In conclusion, the therapeutic landscape for ESCC is quickly changing. Immunotherapy is becoming an important part of treatment and the continuum of care is not a chimaera in this type of tumour anymore. In this scenario, a multidisciplinary evaluation of the patients is mandatory in order to provide them with proper care that is both the choice of the best and tailored therapeutic strategy/algorithm and simultaneous palliative cares. For instance, the evaluation of nutritional status starting from the diagnosis as well as the palliation of dysphagia or haemorrhages is of huge importance in these patients, requiring dedicated and expert health professionals, mainly working in high volume cancer centres.
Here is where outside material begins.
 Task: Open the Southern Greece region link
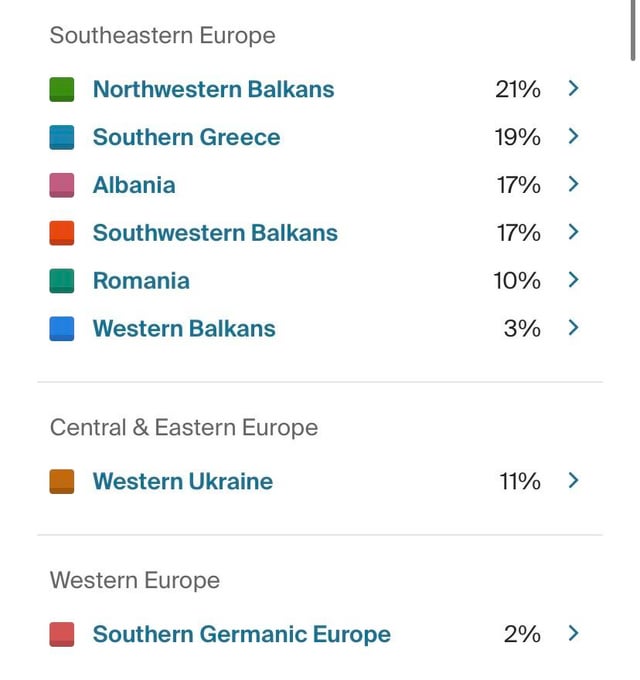pos(186,137)
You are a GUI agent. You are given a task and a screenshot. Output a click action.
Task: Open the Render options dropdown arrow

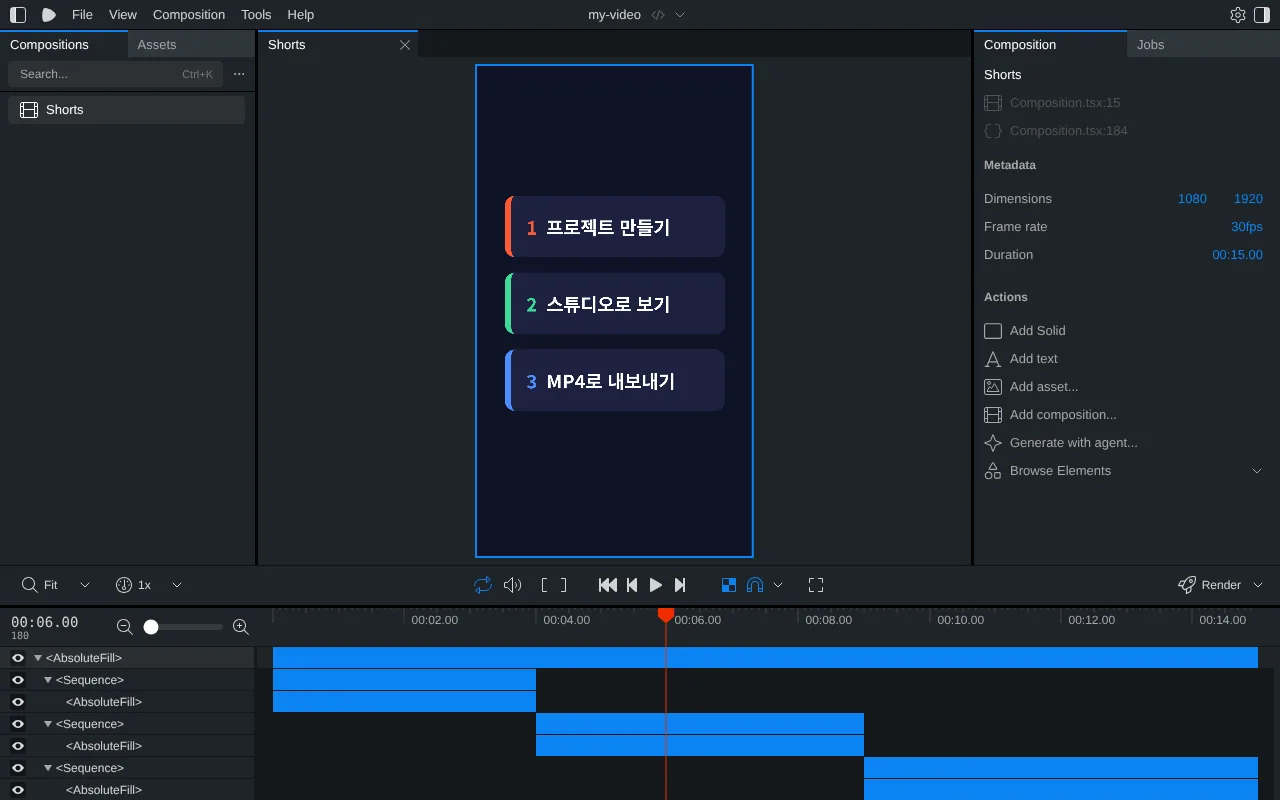1258,585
However, the journey towards a tailored treatment for those patients is just started and more advances are urgently needed. In this regard, the role of target therapies in addition to immunotherapy, the influence of TME in the response to immunotherapy, the role of ethnicity, the association between immunotherapy and radiotherapy, how to overcome the resistance to immunotherapy, as well as practical manners, such as the best treatment option for elderly people, are unsolved and debated issues today. Finally, further prospective and dedicated trials are still needed in order to find some molecular biomarkers able to predict the response and the prognosis in patients receiving immunotherapy.